Wellesley, Henry (1791-1866) (DNB00)
WELLESLEY, HENRY (1791–1866), scholar and antiquary, born in 1791, was the illegitimate son of Richard Colley Wellesley, marquis Wellesley [q. v.] He matriculated on 17 Oct. 1811 from Christ Church, Oxford, where he held a studentship from 1811 to 1828, graduating B.A. in 1816, M.A. in 1818, and B.D. and D.D. in 1847. On 20 June 1816 he became a student at Lincoln's Inn, but having been ordained a minister of the English church he was appointed successively vicar of Flitton-with-Silsoe in Bedfordshire on 5 Sept. 1827, rector of Dunsfold in Surrey on 1 Nov. 1833, and rector of Woodmancote in Sussex on 6 June 1838, resigning the last in 1860. He was also rector of Hurstmonceaux in Sussex at the time of his death. In 1842 he was nominated vice-principal of New Inn Hall, Oxford, and in 1847 was made principal by the Duke of Wellington, then chancellor of the university. While principal he filled the office of university preacher. Wellesley was an accomplished scholar, well read in both ancient and modern literature. He was a member of the Sussex Archæological Society from its foundation in 1846. At the time of his death Wellesley was a curator of the Bodleian Library, of the university galleries, and of the Taylorian Institution. He died at Oxford, unmarried, on 11 Jan. 1866.

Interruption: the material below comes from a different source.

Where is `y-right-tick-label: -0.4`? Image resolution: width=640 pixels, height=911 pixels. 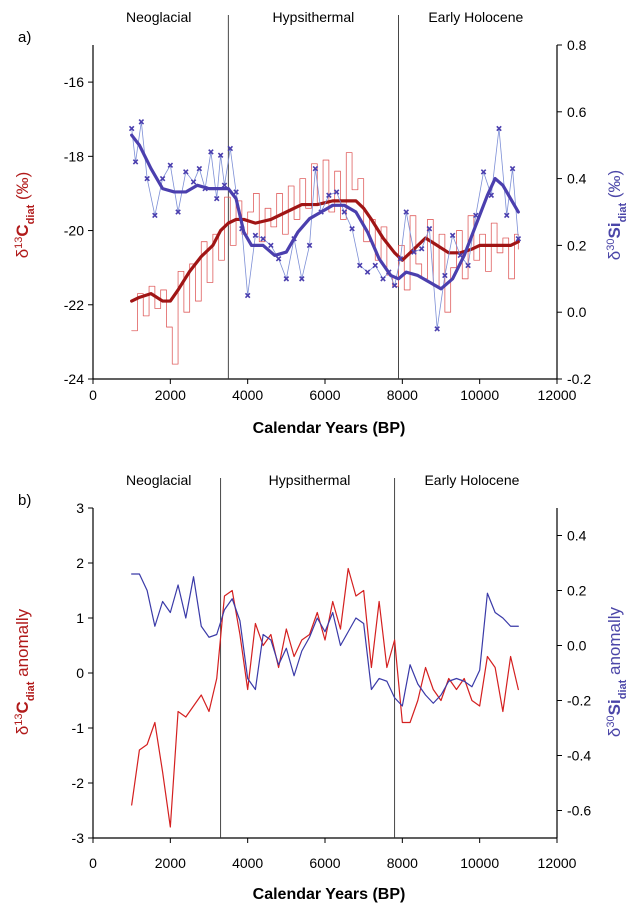 y-right-tick-label: -0.4 is located at coordinates (579, 756).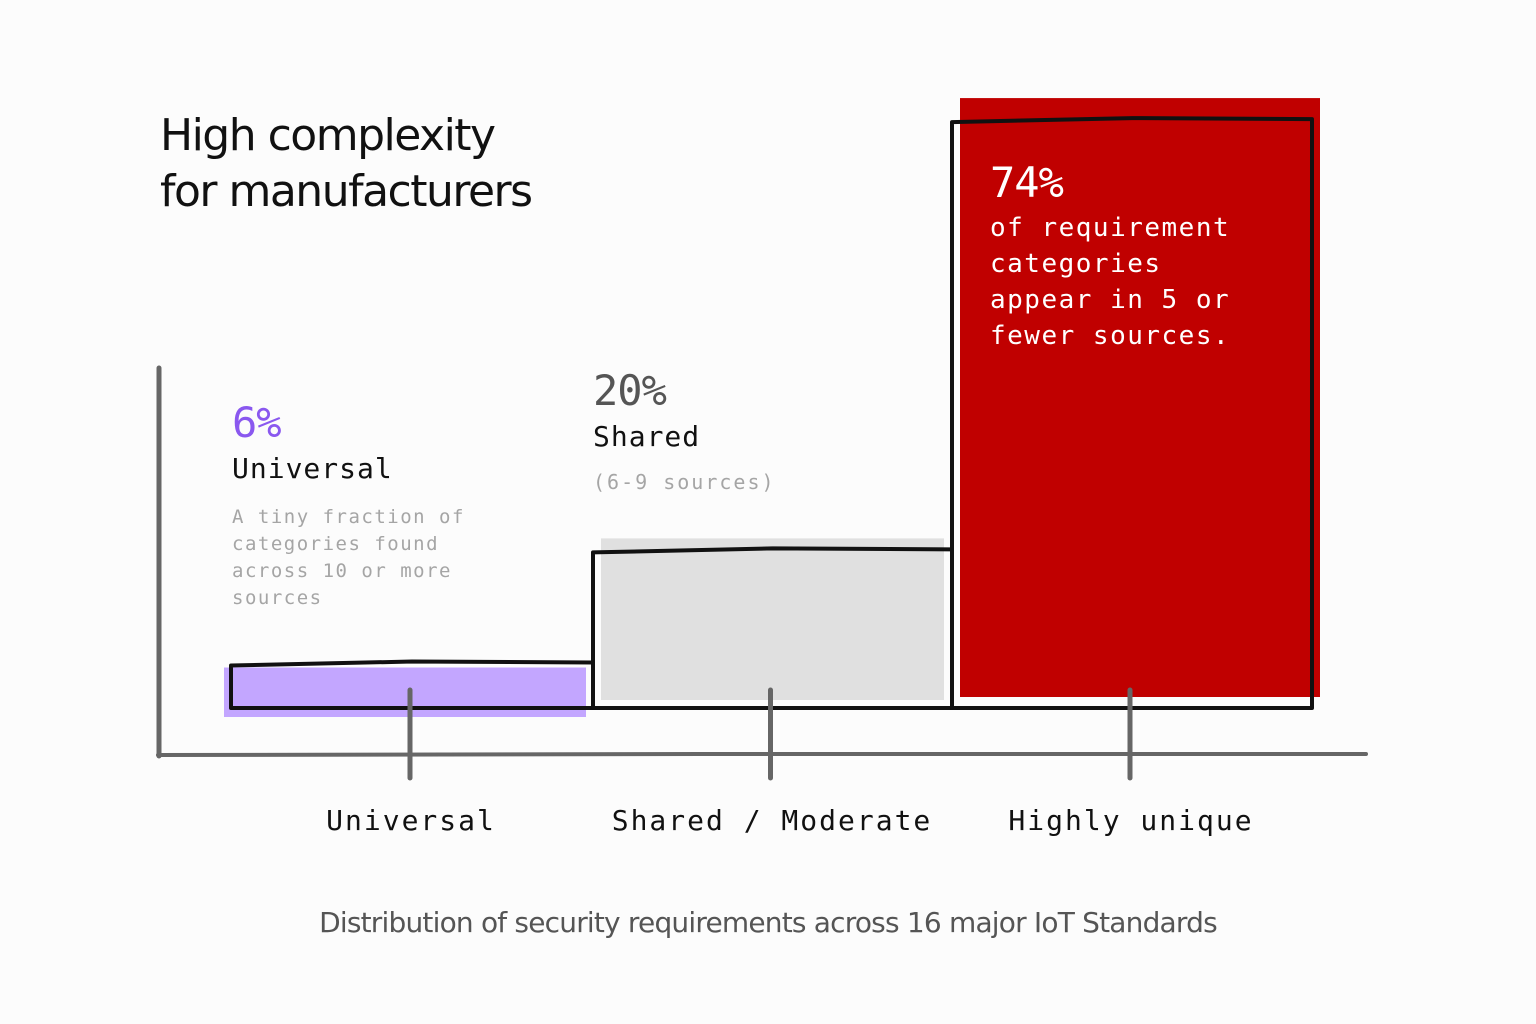 This screenshot has width=1536, height=1024. What do you see at coordinates (1140, 398) in the screenshot?
I see `bar-unique` at bounding box center [1140, 398].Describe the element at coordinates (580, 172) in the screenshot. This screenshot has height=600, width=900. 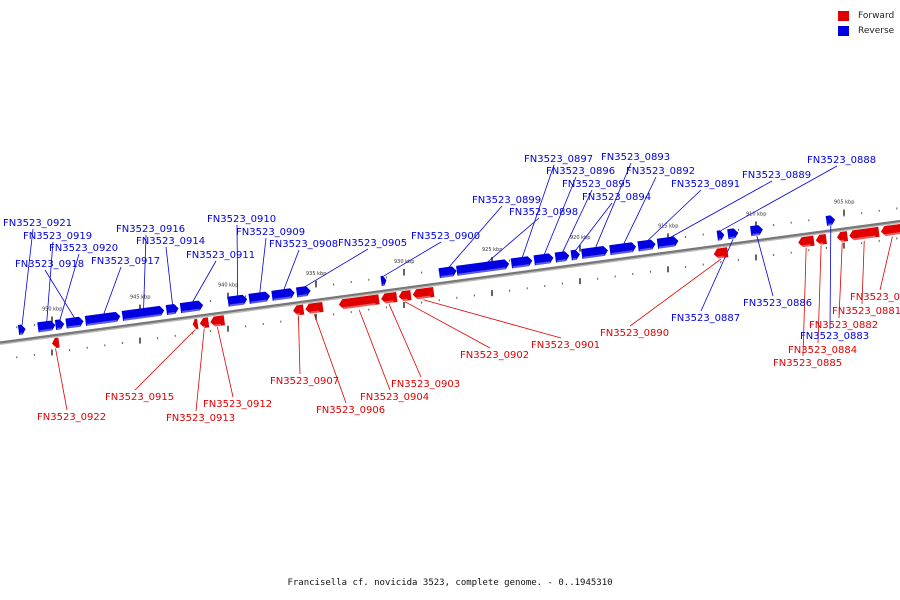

Wellesley was the author of ‘Stray Notes on the Text of Shakespeare,’ London, 1865, 8vo. He edited ‘Anthologia Polyglotta; a selection of Versions in various Languages, chiefly from the Greek Anthology,’ London, 1849, 4to; and published ‘Canzone in lode di Bella Donna aggiuntovi un sonetto “fatto per uno ch' era in gran fortuna.” Componimenti Toscani del secolo xiv. dati in luce dal Dottore E. Wellesley,’ Oxford, 1851, 8vo. He also contributed three papers on local antiquities to the ‘Collections’ of the Sussex Archæological Society (iii. 232, v. 277, ix. 107).[Gent. Mag. 1866, i. 440; Foster's Alumni Oxon. 1715–1886; Foster's Index Eccles.; Lincoln's Inn Records, 1896, ii. 68; Allibone's Dict. of Engl. Lit.; Men of the Time, 1865.]